De ces deux musiciens, je n’en connaissais qu’un seul, Quentin Ghomari, entendu aux côtés d’Alexandre Perrot, dans Lande, ou encore de Julien Soro dans Big Four. Dans ces deux formations, il faisait admirer sa palette sonore, son expressivité, son jeu sur les timbres, sa capacité à aller chercher des aigus étourdissants. Mais je ne lui connaissais pas ce goût pour les mélodies recouvertes d’une vénérable patine. Et voilà que je le retrouve en train de rejouer Petite Fleur, qui plus est à la slide trompette, instrument que j’ai découvert ce soir-là (une sorte de trompette transgenre, qui s’est arrêtée juste avant l’opération fatidique qui l’aurait changée en trombone, et qui apporte un son lancinant, poétique, lointain, comme filtré par une invisible cloison). En dehors de cette slide trompette, sa sonorité est pleine, puissante et maîtrisée, et c’est le roi des effets: il dispose d’une palette d’effets timbriques assez ahurissante dont il use avec virtuosité et musicalité. A plusieurs reprises en l’écoutant, je me suis dit qu’il se jouait de la trompette plus qu’il n’en jouait. Il semble faire dire ce qu’il veut à cet instrument pourtant volontiers rêtif et cabochard.

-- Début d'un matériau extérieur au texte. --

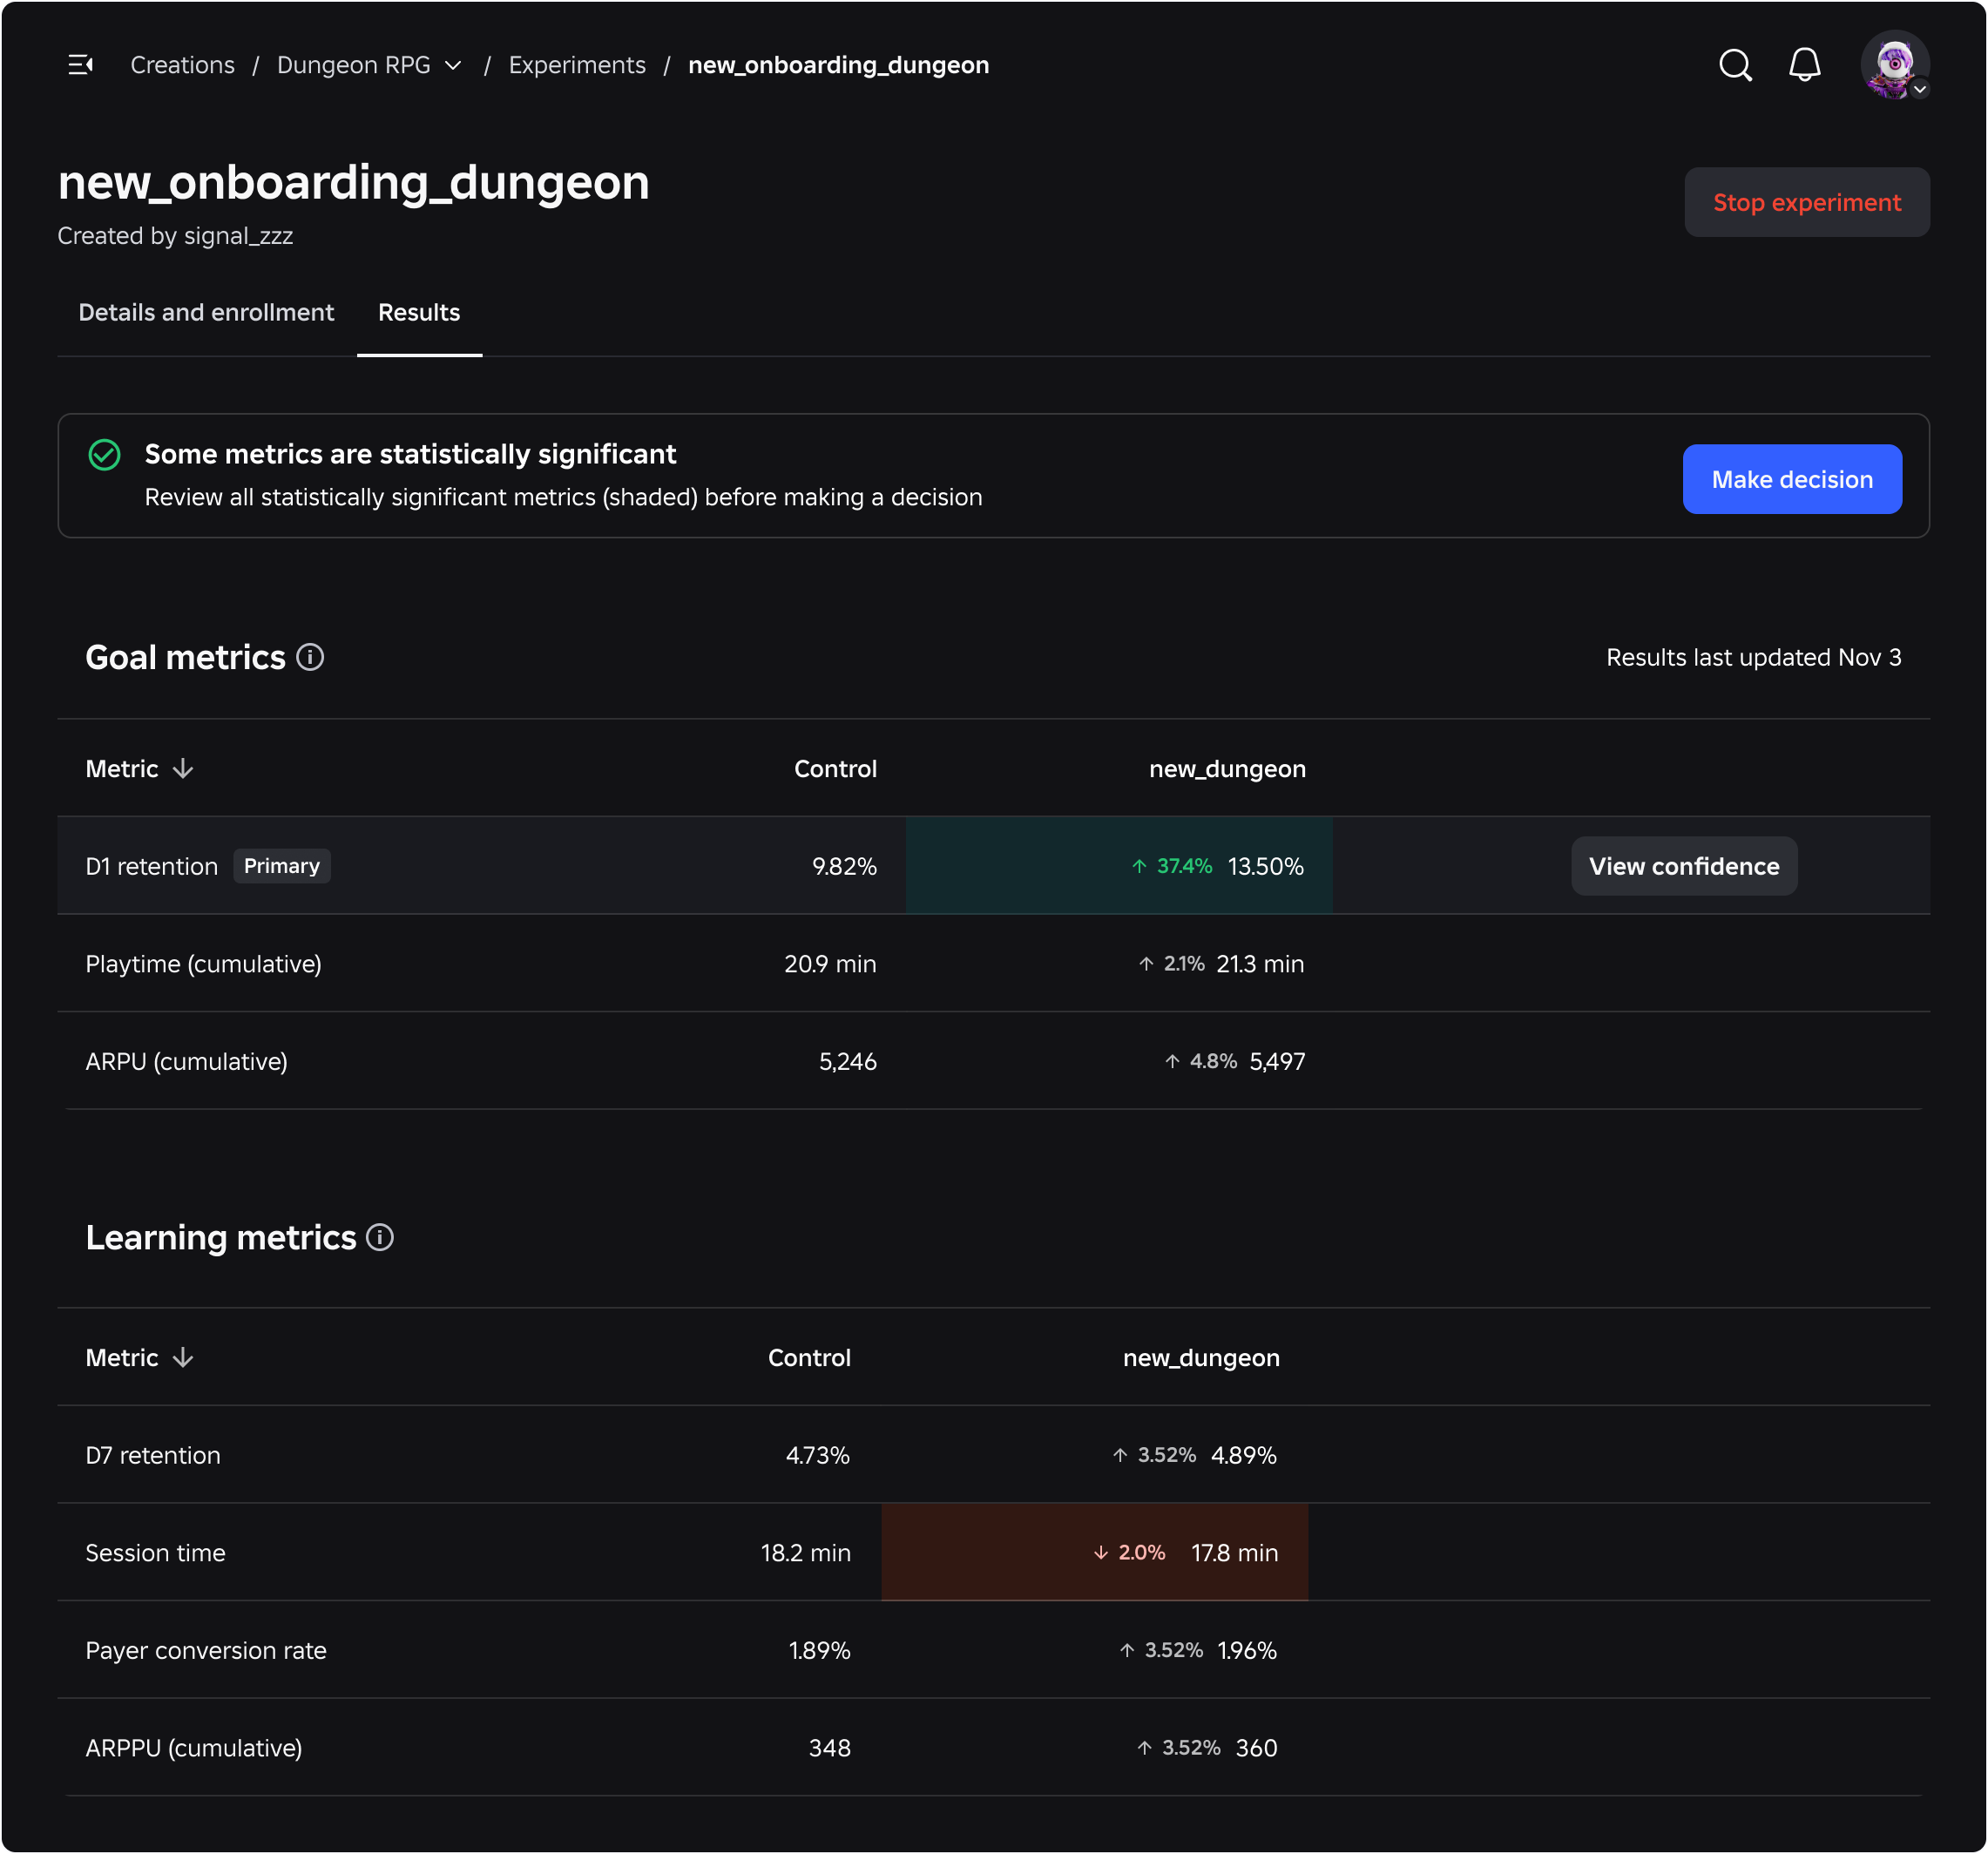The image size is (1988, 1854).
Task: Navigate to Experiments breadcrumb link
Action: pyautogui.click(x=577, y=65)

Quant à Marc Benham, je ne l’avais jamais entendu, et je ne connaissais pas encore (je me suis ratrappé depuis) les deux beaux disques enregistrés sous son nom, qui renferment un certain nombre de pépites (sur Solo piano Herbst, je recommande par exemple Beau Blaise et le très beau Idée de Buenos Aires, et sur Fats Food, son Hommage à Fats Waller, sa belle version de I’ve got a feeling i’m falling). Marc Benham a quelque chose de solalien, ou même plutôt quelques choses du grand Martial : la virtuosité des mains, une rapidité d’esprit équivalente à sa rapidité gestuelle, cette manière d’enchaîner une blague et un trait d’une infinie délicatesse, et de ne pas s’appesantir sur les pépites mises au jour. Le jeu de Marc Benham frappe par ses contrastes et sa maîtrise des dynamiques : il est capable de traits délicats, presque tendres, comme s’il avait peur de froisser le clavier, et l’instant d’après de passages violemment percussifs qu’un Thelonious n’aurait pas reniés. L’éclectisme du duo, leur ouverture d’oreilles se lit dans la liste des morceaux joués ce soir : Chi-Chi (Charlie Parler), Celia (Bud Powell) , Petite Fleur (Sidney Bechet), Mood Indigo (Duke Ellington), Pitecanthropus Erectus (Charles Mingus) plus quelques belles compos personnelles (Bistrology de marc Benham, Etourneaux de Quentin Ghomari). C’est le genre de concert où il faut abandonner l’angoisse du dernier métro pour ne pas rater le troisième set. Ceux qui étaient restés, bravant le couvre-feu, ont pu assister ainsi à une magnifique interprétation de Stardust (pourquoi ce vieux standard est-il si peu joué ?) et à une version anthologique du sublime Retrato em branco e preto de Jobim. Ça valait la peine de rater une quantité phénoménale de métros.
Texte JF Mondot
Dessins : AC Alvoët (autres dessins, peintures, gravures à découvrir sur son site: www.annie-claire.com) A noter : une grande exposition des dessins et peintures de l’artiste est prévue au Sunside-Sunset à partir du 15 avril 2019 (vernissage de l’exposition)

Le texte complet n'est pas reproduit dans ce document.